• SOURCE RECORDS
——

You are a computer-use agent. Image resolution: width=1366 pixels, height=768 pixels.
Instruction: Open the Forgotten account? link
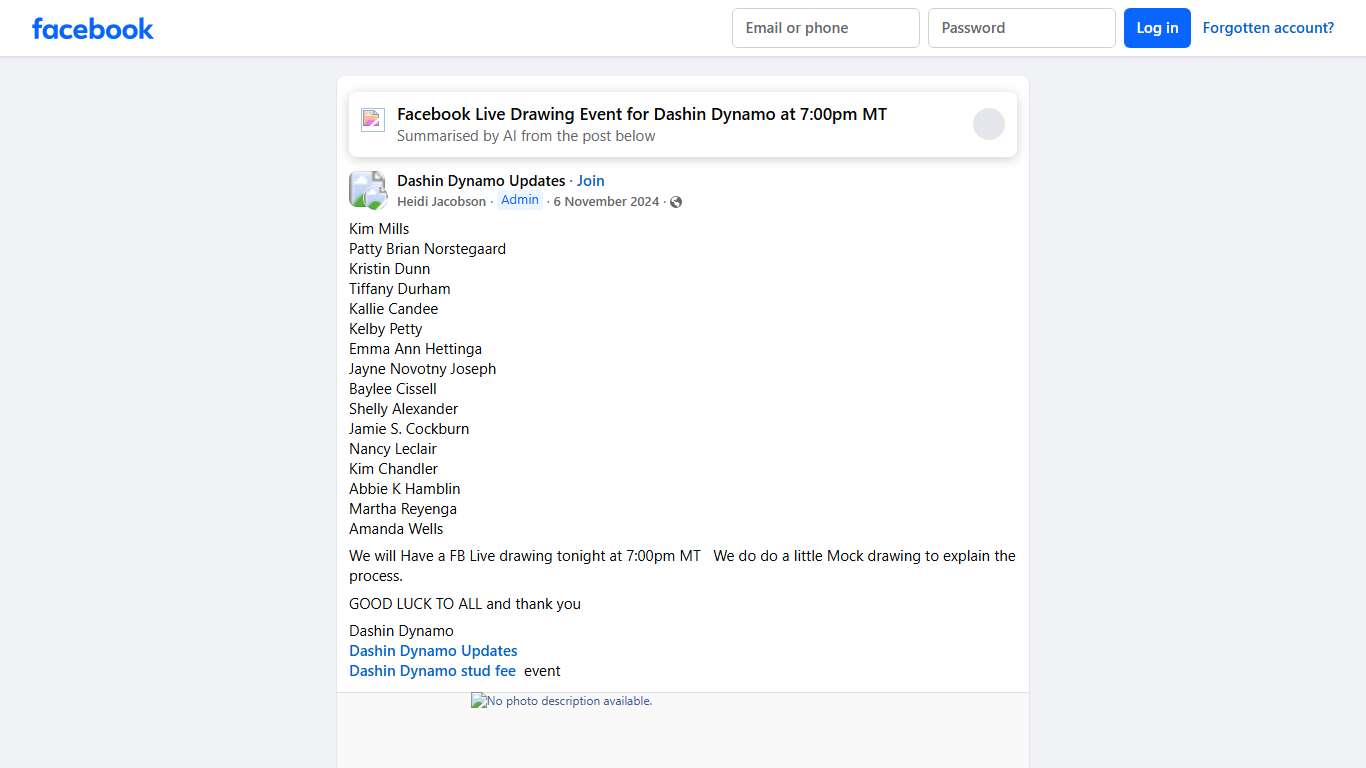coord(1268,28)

——

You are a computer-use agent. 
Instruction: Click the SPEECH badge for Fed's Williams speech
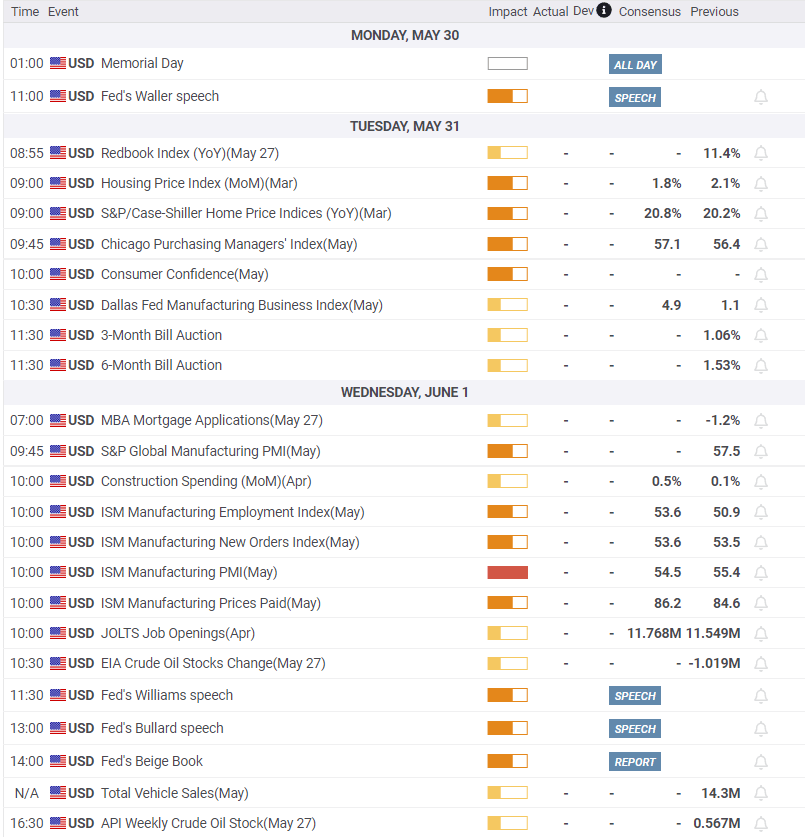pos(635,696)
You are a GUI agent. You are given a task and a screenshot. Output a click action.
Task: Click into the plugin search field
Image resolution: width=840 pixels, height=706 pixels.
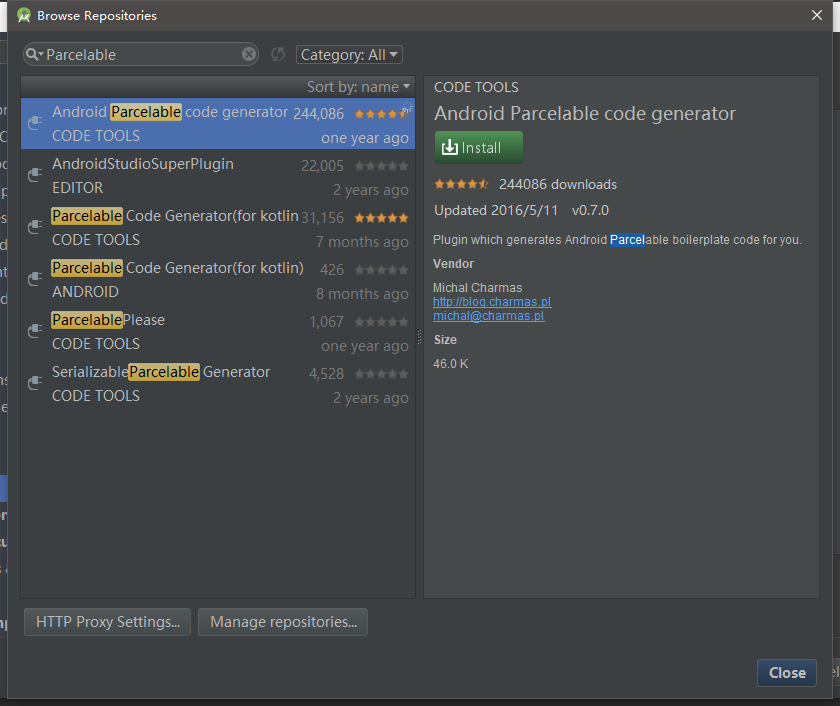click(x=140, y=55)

——

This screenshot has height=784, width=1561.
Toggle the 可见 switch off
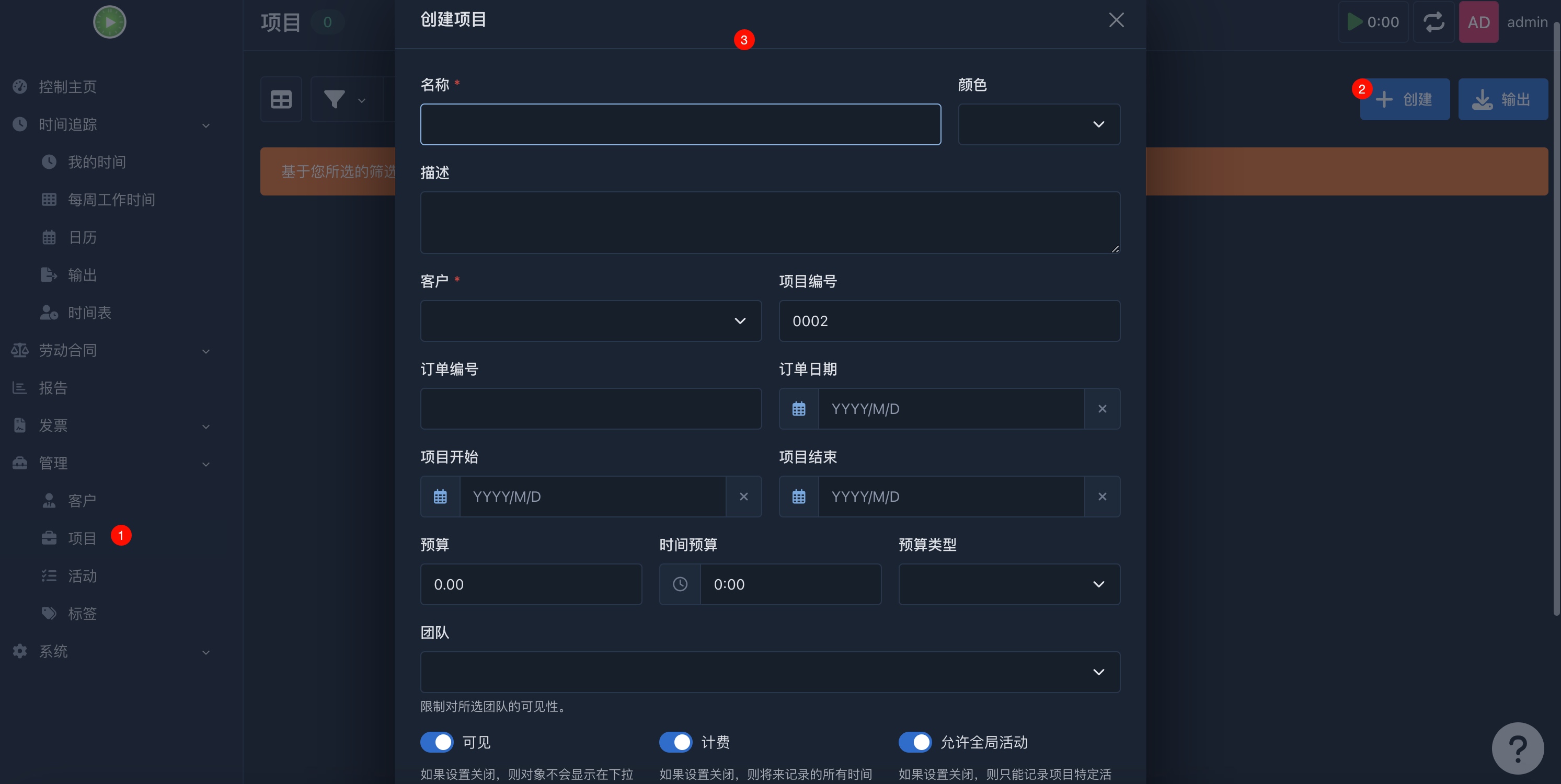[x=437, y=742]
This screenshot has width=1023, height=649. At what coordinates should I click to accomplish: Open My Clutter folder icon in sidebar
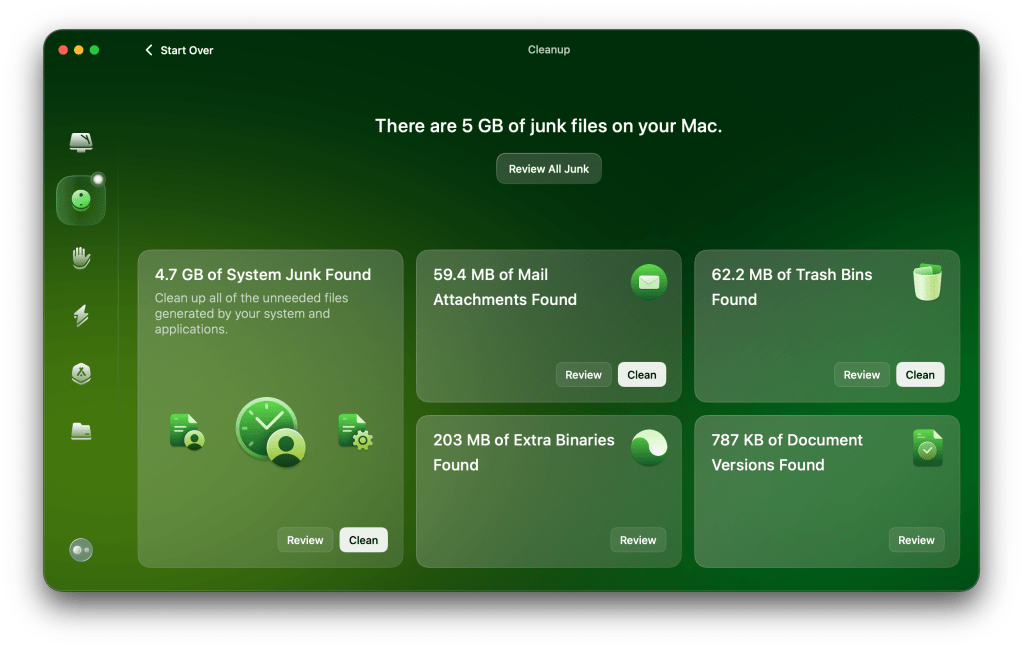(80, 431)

——

• PROBLEM STATEMENT
Each line of the material that contains "agent" is to be counted, and only the total stated.

• WORKED SOLUTION
3